• _Aim of the exercise_
Print the listing below exactly as written.

** Supplied data follows **

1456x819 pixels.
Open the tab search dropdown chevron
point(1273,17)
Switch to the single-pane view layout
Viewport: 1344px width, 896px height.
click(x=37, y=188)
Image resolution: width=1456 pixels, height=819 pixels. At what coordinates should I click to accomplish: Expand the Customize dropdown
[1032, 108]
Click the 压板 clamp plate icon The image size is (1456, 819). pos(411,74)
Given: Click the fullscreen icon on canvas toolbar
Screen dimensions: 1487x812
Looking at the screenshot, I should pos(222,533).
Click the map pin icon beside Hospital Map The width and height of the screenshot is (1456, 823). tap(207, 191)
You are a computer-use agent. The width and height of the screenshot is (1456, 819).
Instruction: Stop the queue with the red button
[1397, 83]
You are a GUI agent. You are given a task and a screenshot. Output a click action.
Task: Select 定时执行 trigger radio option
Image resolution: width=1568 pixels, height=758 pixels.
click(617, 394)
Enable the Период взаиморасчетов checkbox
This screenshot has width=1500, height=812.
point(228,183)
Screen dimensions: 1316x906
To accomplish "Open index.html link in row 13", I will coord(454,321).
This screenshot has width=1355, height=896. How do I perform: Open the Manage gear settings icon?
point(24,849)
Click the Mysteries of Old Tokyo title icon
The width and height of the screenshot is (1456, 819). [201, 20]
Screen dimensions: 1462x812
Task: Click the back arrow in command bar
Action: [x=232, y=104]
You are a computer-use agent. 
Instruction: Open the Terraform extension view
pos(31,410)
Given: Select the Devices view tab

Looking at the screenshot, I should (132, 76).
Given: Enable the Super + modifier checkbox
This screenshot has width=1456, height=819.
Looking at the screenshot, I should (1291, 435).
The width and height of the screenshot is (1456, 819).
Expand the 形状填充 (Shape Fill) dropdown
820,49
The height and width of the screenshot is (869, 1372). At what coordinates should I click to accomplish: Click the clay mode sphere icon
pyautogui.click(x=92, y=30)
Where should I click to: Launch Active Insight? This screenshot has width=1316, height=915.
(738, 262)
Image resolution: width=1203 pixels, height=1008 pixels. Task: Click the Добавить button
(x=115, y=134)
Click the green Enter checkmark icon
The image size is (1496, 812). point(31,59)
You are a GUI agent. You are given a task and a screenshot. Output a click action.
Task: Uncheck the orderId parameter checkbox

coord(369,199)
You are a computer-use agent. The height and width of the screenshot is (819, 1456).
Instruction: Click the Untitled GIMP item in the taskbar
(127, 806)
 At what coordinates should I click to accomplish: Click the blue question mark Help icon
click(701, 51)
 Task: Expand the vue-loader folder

** End of Supplied data **

• _Output_
1456x819 pixels.
Open the tab search dropdown chevron
point(1273,17)
Switch to the single-pane view layout
Viewport: 1344px width, 896px height.
click(x=37, y=188)
Image resolution: width=1456 pixels, height=819 pixels. At what coordinates should I click to accomplish: Expand the Customize dropdown
[1032, 108]
Click the 压板 clamp plate icon The image size is (1456, 819). pos(411,74)
Given: Click the fullscreen icon on canvas toolbar
Screen dimensions: 1487x812
Looking at the screenshot, I should pos(222,533).
Click the map pin icon beside Hospital Map The width and height of the screenshot is (1456, 823). tap(207, 191)
You are a computer-use agent. The width and height of the screenshot is (1456, 819).
Instruction: Stop the queue with the red button
[1397, 83]
You are a GUI agent. You are given a task and a screenshot. Output a click action.
Task: Select 定时执行 trigger radio option
Image resolution: width=1568 pixels, height=758 pixels.
click(617, 394)
Enable the Период взаиморасчетов checkbox
This screenshot has width=1500, height=812.
point(228,183)
Screen dimensions: 1316x906
To accomplish "Open index.html link in row 13", I will coord(454,321).
This screenshot has width=1355, height=896. How do I perform: Open the Manage gear settings icon?
point(24,849)
Click the Mysteries of Old Tokyo title icon
The width and height of the screenshot is (1456, 819). [201, 20]
Screen dimensions: 1462x812
Task: Click the back arrow in command bar
Action: [x=232, y=104]
You are a computer-use agent. 
Instruction: Open the Terraform extension view
pos(31,410)
Given: Select the Devices view tab

Looking at the screenshot, I should (132, 76).
Given: Enable the Super + modifier checkbox
This screenshot has width=1456, height=819.
Looking at the screenshot, I should (1291, 435).
The width and height of the screenshot is (1456, 819).
Expand the 形状填充 (Shape Fill) dropdown
820,49
The height and width of the screenshot is (869, 1372). At what coordinates should I click to accomplish: Click the clay mode sphere icon
pyautogui.click(x=92, y=30)
Where should I click to: Launch Active Insight? This screenshot has width=1316, height=915.
(738, 262)
Image resolution: width=1203 pixels, height=1008 pixels. Task: Click the Добавить button
(x=115, y=134)
Click the green Enter checkmark icon
The image size is (1496, 812). point(31,59)
You are a GUI agent. You are given a task and a screenshot. Output a click action.
Task: Uncheck the orderId parameter checkbox

coord(369,199)
You are a computer-use agent. The height and width of the screenshot is (819, 1456).
Instruction: Click the Untitled GIMP item in the taskbar
(127, 806)
 At what coordinates should I click to accomplish: Click the blue question mark Help icon
click(701, 51)
 Task: Expand the vue-loader folder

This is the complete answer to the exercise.